注意が必要なのはそれらのキャラクターが印刷された布地などを使用してもNGなことです。生地自体は販売されてますけどね。
それらを使った作品を販売することは「商用での使用」とみなされ、権利を侵害する恐れがあります。
もちろん有名ブランドのニセモノちっくに作ろうとしたってダメです。adadasとかpyumaとか。豹の向きが反対だったり。今じゃ考えられませんが、昭和の時代にはお土産屋さんとかにそんなTシャツが売ってた気がします。

次が「えーこれダメなの?」篇。

●本に掲載されている作品を模倣ーー布地はオリジナルだし
●キットで作った作品ーー型紙なんか作れないし
●無料配布・公開されているレシピを真似したものーーだって無料じゃん

ハンドメイド関連の本には作例が公開されているものがありますが、それらを基に作った作品を販売することは違法となる可能性があります。一応、その本には作品に対する著作権の意向が明記してあるのが普通ですので確認しましょう。
「商用使用は禁止」とあれば絶対NGです。
手芸店で販売されているキットは大概が「商用使用は禁止」です。記載がなくてもダメな場合が多いので、これも販売元に確認しましょう。基本やらない方がベターです。
また、公開されているレシピだからといって、そのまま作って売っていいのかというとこれもダメです。日本でテレビ番組を観るのは基本的に無料ですが、その番組をインターネットに無断でアップしたら違法になるのと同じです。無料のものにも著作権は存在します。日本民間放送連盟のCMで「つかまるよ、マジで。」ってトメ吉も言ってます。https://www.j-ba.or.jp/ihoubokumetsu/

最後がモラル篇

●他の作家の作品を模倣ーーばれなきゃいいんじゃない?

既に発表された他の作家の作品を真似して製作した場合は本作の著作権を侵害したことになります。ちょっと形を変えたり色を変えたりした程度で、他人が見て「真似だな」と思われたら基本アウトです。

3.オリジナリティ

さて、ここまではハンドメイドを販売するにあたって、他者の著作権を侵害しそうな場面をざざっとピックアップしてみましたが、そもそもみんなが作っているハンドメイド(っぽい)作品って、そんなにオリジナリティあふれるものなんでしょうか?

実はハンドメイド作品は芸術・美術品である場合が極端に少なく、基本的には量産を前提としてデザインされている「実用品」です。なので、ハンドメイドで製作しただけでは著作権が発生することはほとんどありません。
しかしそれに付随する型紙や作り方のレシピ、あるいはオリジナリティのあるデザインなどには著作権が発生します。ハンドメイドにおいて侵害しやすいのはそれらの方なんですね。
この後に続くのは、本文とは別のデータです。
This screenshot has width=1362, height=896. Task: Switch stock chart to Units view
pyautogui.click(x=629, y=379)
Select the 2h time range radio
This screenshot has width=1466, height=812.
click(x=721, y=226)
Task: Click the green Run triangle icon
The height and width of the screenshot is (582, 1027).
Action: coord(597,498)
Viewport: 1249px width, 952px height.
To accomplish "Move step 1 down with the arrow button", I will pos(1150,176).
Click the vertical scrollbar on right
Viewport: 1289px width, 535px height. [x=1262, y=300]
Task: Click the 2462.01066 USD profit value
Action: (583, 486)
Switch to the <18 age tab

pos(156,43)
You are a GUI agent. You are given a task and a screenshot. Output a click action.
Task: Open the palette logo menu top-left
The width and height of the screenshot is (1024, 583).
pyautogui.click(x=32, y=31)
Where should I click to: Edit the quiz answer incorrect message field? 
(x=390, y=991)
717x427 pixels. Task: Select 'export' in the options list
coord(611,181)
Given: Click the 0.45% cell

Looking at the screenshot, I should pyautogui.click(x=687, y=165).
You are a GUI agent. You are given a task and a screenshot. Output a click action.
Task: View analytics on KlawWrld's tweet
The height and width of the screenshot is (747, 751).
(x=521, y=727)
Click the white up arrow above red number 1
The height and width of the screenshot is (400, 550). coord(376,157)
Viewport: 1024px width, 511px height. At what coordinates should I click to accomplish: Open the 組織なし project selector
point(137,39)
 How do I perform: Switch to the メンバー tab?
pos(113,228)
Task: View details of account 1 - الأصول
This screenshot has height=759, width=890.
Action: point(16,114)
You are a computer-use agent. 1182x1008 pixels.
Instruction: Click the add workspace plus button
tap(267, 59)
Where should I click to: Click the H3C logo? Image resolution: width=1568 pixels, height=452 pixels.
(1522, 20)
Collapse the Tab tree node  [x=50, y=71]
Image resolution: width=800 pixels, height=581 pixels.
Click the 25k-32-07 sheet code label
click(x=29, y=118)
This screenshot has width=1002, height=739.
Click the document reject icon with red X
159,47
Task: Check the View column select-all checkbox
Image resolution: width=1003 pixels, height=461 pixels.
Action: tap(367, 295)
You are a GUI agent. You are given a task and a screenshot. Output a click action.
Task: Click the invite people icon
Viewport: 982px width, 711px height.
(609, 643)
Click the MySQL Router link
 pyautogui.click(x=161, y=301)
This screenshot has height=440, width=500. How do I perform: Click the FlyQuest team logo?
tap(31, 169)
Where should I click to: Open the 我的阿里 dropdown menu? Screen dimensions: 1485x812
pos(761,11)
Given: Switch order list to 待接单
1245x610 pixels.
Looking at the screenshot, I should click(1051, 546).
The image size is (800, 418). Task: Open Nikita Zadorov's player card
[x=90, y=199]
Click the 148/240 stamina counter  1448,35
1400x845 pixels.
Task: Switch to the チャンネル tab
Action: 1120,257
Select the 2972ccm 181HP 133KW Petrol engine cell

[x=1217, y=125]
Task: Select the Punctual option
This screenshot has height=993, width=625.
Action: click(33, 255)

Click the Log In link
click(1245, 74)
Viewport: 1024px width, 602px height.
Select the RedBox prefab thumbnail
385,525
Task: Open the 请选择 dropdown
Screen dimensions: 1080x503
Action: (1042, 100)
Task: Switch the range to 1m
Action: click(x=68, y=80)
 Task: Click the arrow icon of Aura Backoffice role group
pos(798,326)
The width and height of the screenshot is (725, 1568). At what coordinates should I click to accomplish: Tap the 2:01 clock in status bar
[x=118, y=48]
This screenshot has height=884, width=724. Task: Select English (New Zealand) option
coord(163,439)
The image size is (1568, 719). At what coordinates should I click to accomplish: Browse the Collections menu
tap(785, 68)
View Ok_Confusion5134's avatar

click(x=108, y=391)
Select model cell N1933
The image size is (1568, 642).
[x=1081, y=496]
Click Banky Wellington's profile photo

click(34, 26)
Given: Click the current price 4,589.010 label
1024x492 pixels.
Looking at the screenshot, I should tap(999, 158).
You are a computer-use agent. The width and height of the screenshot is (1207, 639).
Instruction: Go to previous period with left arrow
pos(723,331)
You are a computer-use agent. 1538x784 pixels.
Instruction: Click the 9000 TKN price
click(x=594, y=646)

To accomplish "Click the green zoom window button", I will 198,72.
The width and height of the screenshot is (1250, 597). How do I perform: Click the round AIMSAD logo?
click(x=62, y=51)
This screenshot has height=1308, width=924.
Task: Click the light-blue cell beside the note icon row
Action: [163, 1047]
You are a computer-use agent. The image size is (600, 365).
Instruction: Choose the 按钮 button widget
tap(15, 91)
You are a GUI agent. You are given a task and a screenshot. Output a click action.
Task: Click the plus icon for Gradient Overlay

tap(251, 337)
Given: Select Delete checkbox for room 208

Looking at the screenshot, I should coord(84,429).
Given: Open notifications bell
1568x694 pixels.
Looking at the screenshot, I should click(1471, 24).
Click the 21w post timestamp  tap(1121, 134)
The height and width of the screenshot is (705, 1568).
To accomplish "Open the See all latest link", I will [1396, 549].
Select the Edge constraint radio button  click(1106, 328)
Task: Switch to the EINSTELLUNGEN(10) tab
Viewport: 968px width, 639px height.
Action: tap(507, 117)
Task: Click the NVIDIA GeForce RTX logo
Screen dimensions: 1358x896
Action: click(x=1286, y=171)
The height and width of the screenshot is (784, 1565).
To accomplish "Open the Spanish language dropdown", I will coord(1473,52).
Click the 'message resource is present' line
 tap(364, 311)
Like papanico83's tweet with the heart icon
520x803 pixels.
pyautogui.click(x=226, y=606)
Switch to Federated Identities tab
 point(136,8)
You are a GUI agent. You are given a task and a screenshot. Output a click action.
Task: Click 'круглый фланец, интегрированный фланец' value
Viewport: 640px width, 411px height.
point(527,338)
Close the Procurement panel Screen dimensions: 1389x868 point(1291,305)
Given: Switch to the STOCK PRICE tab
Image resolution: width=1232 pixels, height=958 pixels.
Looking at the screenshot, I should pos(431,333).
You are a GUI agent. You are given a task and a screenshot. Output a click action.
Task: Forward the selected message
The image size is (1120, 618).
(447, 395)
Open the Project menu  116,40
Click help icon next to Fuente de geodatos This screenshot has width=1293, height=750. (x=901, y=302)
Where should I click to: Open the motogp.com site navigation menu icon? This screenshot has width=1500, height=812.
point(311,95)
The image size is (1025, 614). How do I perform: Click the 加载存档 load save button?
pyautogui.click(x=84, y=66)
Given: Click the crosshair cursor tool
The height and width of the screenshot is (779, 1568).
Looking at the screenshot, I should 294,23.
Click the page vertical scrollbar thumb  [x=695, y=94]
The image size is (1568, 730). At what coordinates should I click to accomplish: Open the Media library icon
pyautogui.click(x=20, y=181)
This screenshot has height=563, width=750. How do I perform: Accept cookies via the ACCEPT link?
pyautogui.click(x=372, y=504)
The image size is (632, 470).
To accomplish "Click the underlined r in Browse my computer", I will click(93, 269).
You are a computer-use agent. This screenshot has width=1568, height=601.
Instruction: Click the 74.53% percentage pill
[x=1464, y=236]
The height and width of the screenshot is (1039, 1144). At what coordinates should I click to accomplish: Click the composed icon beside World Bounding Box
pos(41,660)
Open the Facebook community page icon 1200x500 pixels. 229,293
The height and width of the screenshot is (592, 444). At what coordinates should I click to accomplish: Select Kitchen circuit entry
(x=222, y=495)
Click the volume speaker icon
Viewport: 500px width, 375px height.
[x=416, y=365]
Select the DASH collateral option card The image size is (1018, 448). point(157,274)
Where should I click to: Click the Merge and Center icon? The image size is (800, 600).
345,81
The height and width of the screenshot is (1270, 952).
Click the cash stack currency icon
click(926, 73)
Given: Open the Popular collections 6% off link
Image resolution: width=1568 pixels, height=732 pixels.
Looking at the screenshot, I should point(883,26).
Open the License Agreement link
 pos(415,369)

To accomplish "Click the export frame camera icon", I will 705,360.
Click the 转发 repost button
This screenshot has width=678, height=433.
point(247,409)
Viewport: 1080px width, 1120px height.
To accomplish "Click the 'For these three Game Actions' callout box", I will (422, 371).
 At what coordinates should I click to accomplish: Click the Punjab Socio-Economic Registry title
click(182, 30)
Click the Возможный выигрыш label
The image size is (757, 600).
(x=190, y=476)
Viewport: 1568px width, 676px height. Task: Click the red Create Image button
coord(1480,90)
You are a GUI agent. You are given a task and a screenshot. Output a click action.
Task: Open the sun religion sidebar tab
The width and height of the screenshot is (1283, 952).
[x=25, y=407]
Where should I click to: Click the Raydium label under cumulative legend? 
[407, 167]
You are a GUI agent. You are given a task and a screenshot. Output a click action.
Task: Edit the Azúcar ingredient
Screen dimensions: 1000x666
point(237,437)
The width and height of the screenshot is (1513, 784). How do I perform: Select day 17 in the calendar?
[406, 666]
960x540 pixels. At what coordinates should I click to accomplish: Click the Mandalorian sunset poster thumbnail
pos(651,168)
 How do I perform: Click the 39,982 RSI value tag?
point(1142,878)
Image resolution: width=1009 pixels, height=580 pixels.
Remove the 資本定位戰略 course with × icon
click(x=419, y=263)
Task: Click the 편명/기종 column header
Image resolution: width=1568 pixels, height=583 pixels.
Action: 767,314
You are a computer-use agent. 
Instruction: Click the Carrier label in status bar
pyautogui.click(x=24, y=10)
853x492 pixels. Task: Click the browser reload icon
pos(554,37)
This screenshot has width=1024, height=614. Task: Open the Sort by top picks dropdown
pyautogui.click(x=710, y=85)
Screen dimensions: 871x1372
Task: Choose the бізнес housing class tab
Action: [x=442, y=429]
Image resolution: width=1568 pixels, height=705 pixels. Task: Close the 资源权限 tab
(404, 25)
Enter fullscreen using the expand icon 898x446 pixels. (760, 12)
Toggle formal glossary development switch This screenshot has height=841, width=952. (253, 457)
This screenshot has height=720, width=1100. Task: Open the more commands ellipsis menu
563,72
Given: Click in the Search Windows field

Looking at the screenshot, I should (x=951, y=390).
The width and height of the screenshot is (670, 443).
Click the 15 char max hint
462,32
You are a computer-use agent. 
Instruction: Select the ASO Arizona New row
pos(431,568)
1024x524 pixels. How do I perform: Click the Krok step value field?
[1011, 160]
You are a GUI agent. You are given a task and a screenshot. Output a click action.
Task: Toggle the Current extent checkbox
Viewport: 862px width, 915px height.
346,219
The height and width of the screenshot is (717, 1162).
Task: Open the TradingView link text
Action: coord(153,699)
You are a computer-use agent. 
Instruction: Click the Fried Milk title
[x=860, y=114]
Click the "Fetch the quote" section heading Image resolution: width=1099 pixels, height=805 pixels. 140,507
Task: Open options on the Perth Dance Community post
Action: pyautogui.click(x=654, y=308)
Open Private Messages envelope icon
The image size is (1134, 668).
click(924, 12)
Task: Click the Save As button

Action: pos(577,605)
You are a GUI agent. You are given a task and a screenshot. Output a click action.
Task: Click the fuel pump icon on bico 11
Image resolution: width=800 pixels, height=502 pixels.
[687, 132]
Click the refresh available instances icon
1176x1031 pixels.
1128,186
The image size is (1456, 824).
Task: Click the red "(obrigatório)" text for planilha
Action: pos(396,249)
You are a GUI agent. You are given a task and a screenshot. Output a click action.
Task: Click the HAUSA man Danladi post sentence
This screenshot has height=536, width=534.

特に技術的な面において、型紙の製作や全体のデザインをできるクラフトワーカーはごく少なく、たいていは雑誌などの型紙から起こしたものを手縫いなどすることによって「手作り」と称して作品としています。これらはいわば「家庭内手工業品」であり、はっきり言っちゃうと模倣品です。

でもでもでも、そもそものハンドメイドの理念としてはそれでオッケーだったんですよ。家庭でお母さんが手作りする、といった用途がおおもとで、雑誌なんかに公開された型紙を個人で使う分には使用も許されているものが普通でした。

しかしいまやインターネットの時代。商魂みなぎる方もいれば、承認欲求に従ったまま、いま作ったばかりのたどたどしいハンドメイド作品をSNSにアップする方もおられます。

結論を言うと、ハンドメイド作品を売るにはオリジナリティがなければ売れない、ということになります。何かの模倣は間違いなく違法です。
minneなどを覗くと、浦安方面のねずみさんやりんご何個か分の白猫さんがたまに売られてますが、違法ですのでアカウントの停止やひどい場合は訴訟に発展する可能性がありますよ。誰かがやっていればOK、ということにはなりませんのでご注意を。
販売前には、インターネットでご自身の作品(商品)に類似しているものがないか、できる限り丁寧に調べることをお勧めします。


ハンドメイドとは無関係ですが、「著作権」というと思い出すエピソードが一つあります。最後にそれをご紹介しましょう。

2011年、アップルはタブレット端末のデザインを巡ってサムスンを特許侵害で訴えました。アップル社の製品iPadのデザインを、サムスン電子社のギャラクシータブが模倣しているとして訴訟を起こしたのです。
これらの訴訟はアメリカ国内にとどまらず、最大10か国以上の裁判所で争われました。
その中でイギリスの裁判所での判決がイカしてます。2012年7月9日の判決で、以下のように述べています。

「ギャラクシーはアップルのような控えめで非常にシンプルなデザインを有しておらず、アップルほどクールではない。iPadと誤認されることはない」

アップルの訴えは退けられ、サムスン側が勝訴しました。
勝ったサムスンも何だかなーという内容。勝ったとはいえ、自社製品がクールではないって・・・。
さすが、ロックの国イギリス!サイコーにCOOLなのはイギリスだね!

今回のブログを書くにあたり、産業振興センター知財総合支援窓口の樋田さんにご教授いただきました。
それではみなさま、ごきげんようさようなら。